◆ **GIVEN PROBLEM**
Output every line of the entries below as a Markdown table with two columns, Row and Line text, numbering the rows and skipping blank lines. Leave the pictures out of the table.

◆ **SUPPLIED DATA**

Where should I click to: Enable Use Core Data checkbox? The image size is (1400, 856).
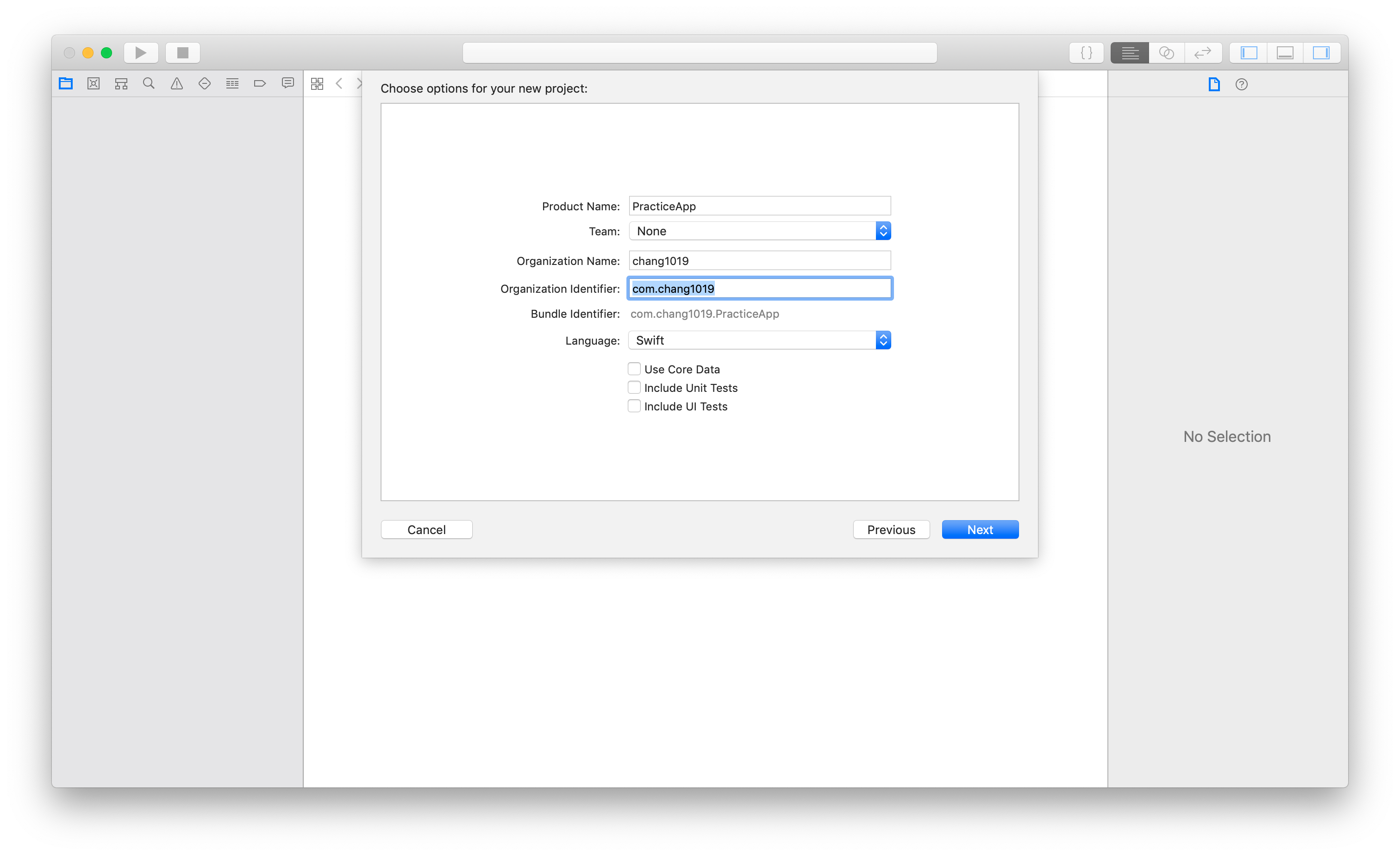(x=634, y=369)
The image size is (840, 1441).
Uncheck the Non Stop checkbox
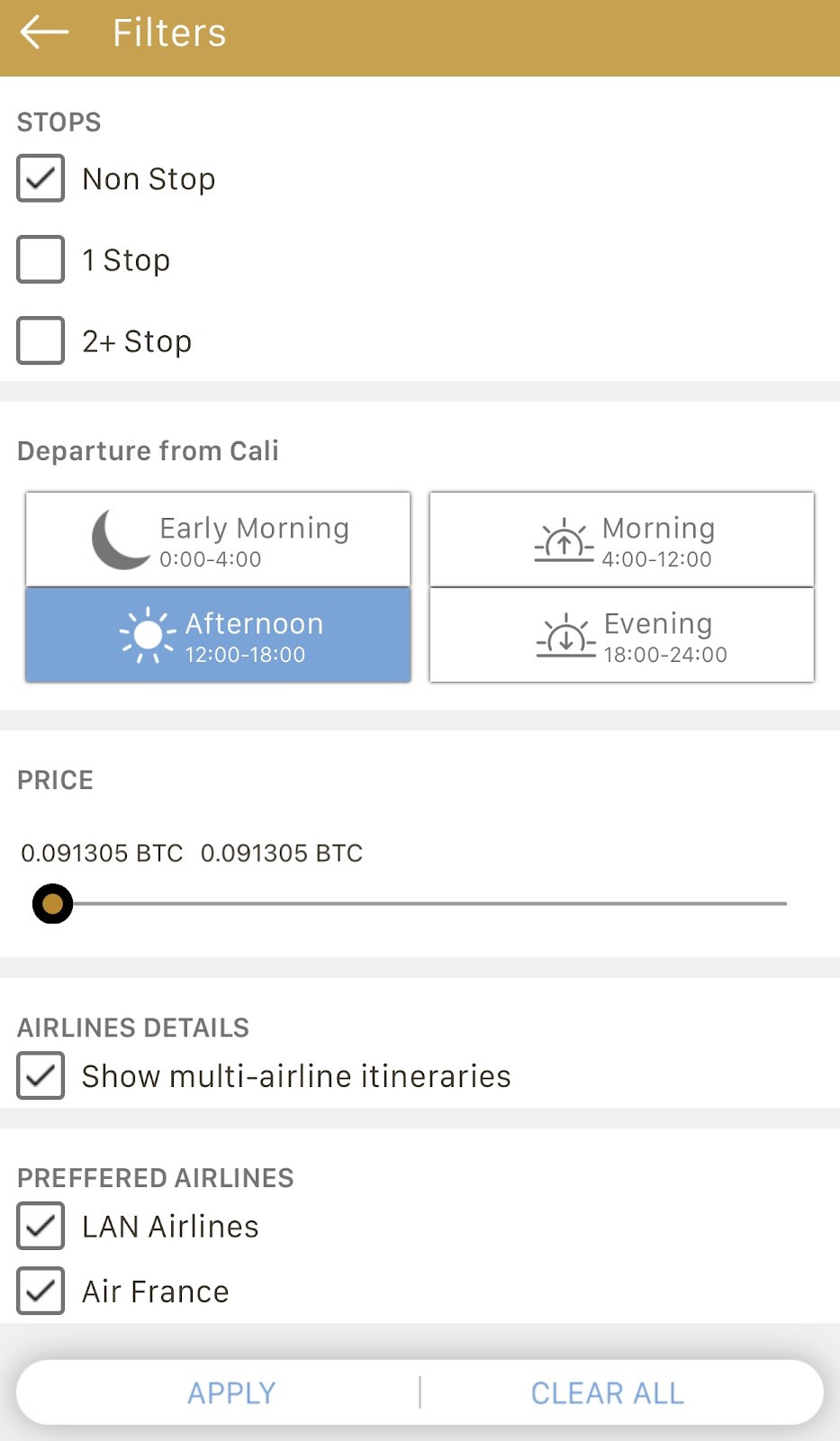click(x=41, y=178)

◆ **OUTPUT FOR THIS EXERCISE**
| Row | Line text |
|---|---|
| 1 | Where should I click to: Enable Use Core Data checkbox? The image size is (1400, 856). |
| 2 | (x=634, y=369) |
| 3 | The image size is (840, 1441). |
| 4 | Uncheck the Non Stop checkbox |
| 5 | click(x=41, y=178) |